Children under 5 years of age are one of the most vulnerable groups affected by malaria, especially in Nigeria, the Democratic Republic of the Congo and Niger. In high transmission areas, partial immunity to the disease is acquired during childhood. In such settings, the majority of malarial disease, and particularly severe disease with rapid progression to death, occurs in young children without acquired immunity. Severe anaemia, hypoglycemia and cerebral malaria are features of severe malaria more commonly seen in children than in adults.

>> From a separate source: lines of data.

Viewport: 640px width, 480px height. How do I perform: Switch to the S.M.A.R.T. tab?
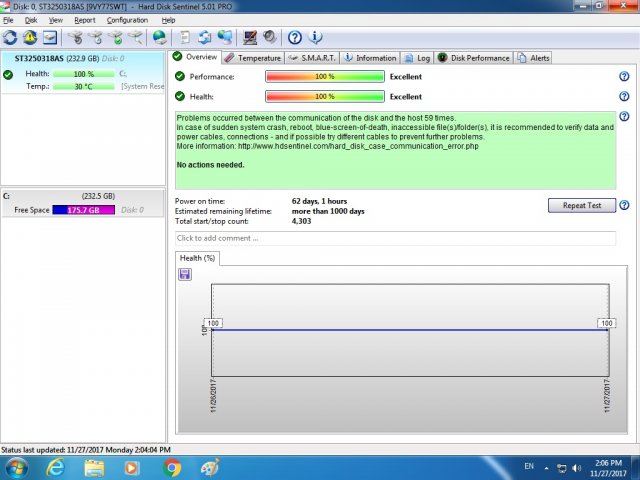tap(313, 58)
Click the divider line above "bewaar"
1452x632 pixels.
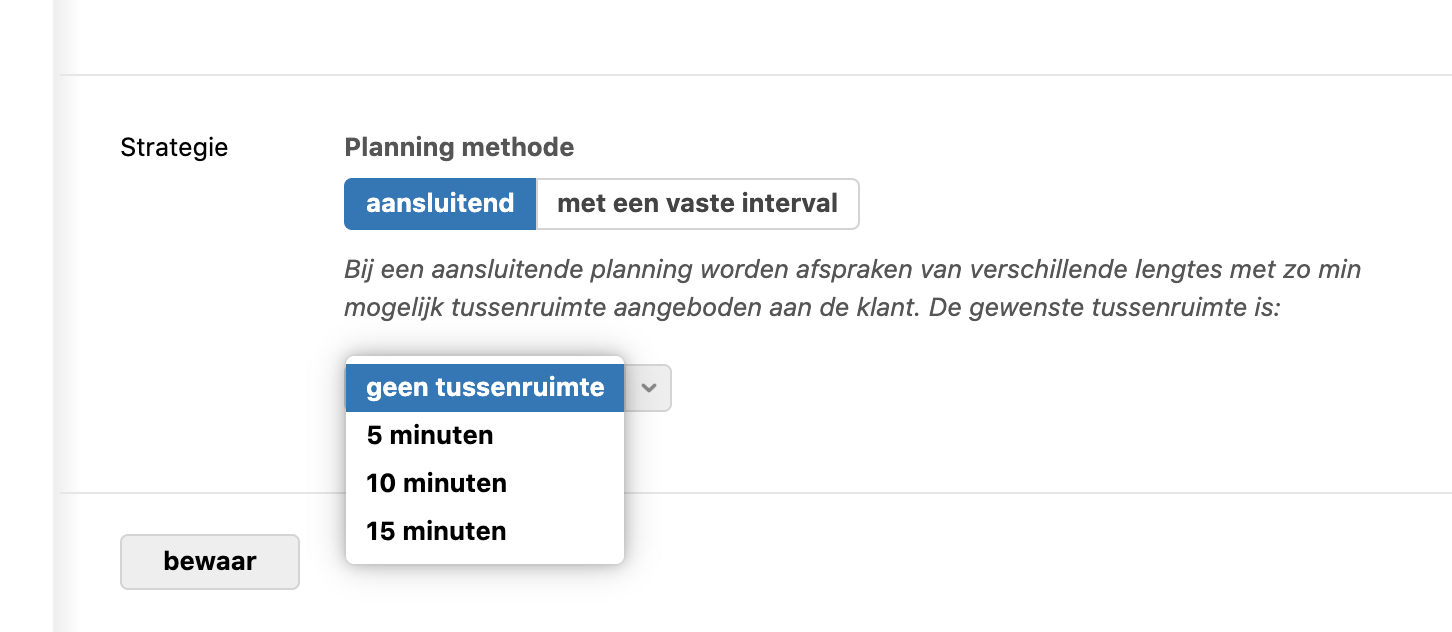coord(1000,493)
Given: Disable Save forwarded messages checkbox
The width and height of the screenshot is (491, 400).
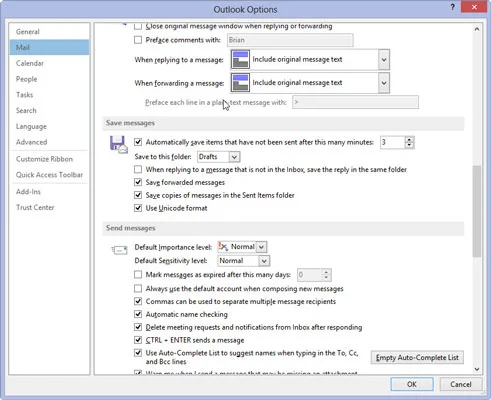Looking at the screenshot, I should pos(138,182).
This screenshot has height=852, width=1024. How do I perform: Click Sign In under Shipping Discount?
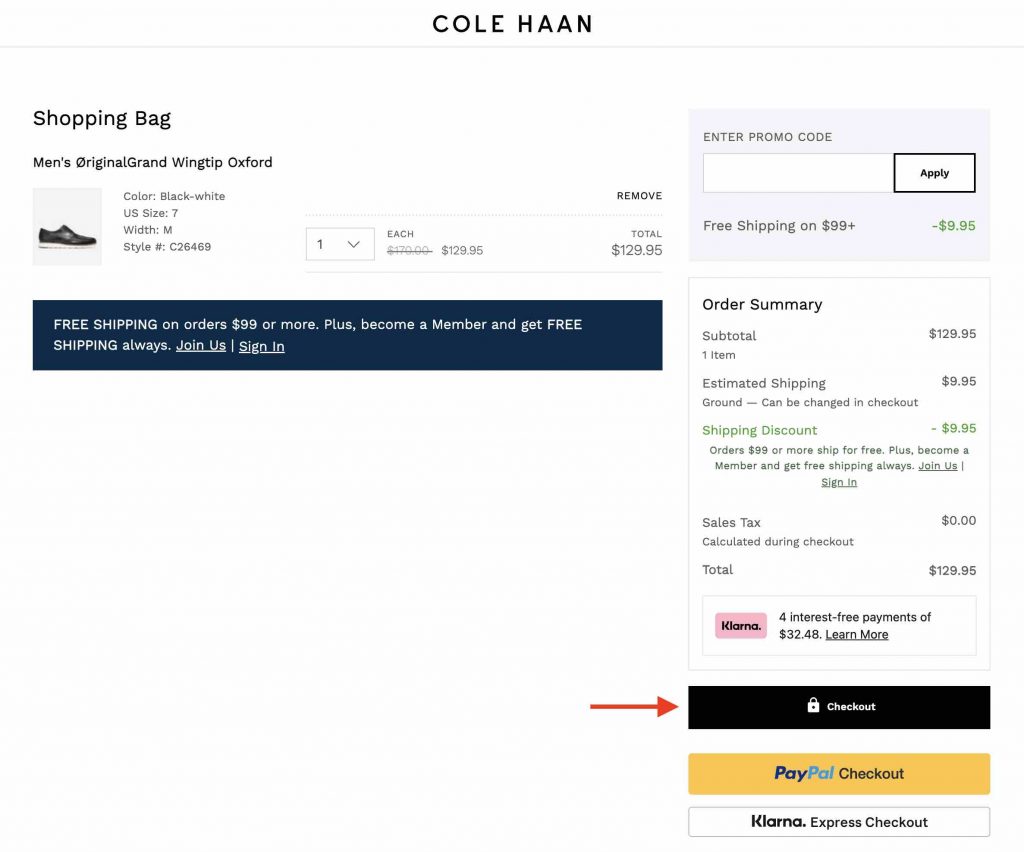(x=839, y=482)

WHO recommends the following package of interventions for the prevention and treatment of malaria in children:

  • use of long-lasting insecticidal nets;
  • in areas with highly seasonal transmission of the Sahel sub-region of Africa, seasonal malaria chemoprevention (SMC) for children aged between 3 and 59 months;
  • in areas of moderate-to-high transmission in sub-Saharan Africa, intermittent preventive therapy for infants, except in areas where WHO recommends administration of SMC;
  • prompt diagnosis and effective treatment of malaria infections.

Based on the above analysis, we can conclude that although the spread of malaria has been suppressed to a certain extent, due to its serious consequences, we still need to work hard to control and find more effective treatments.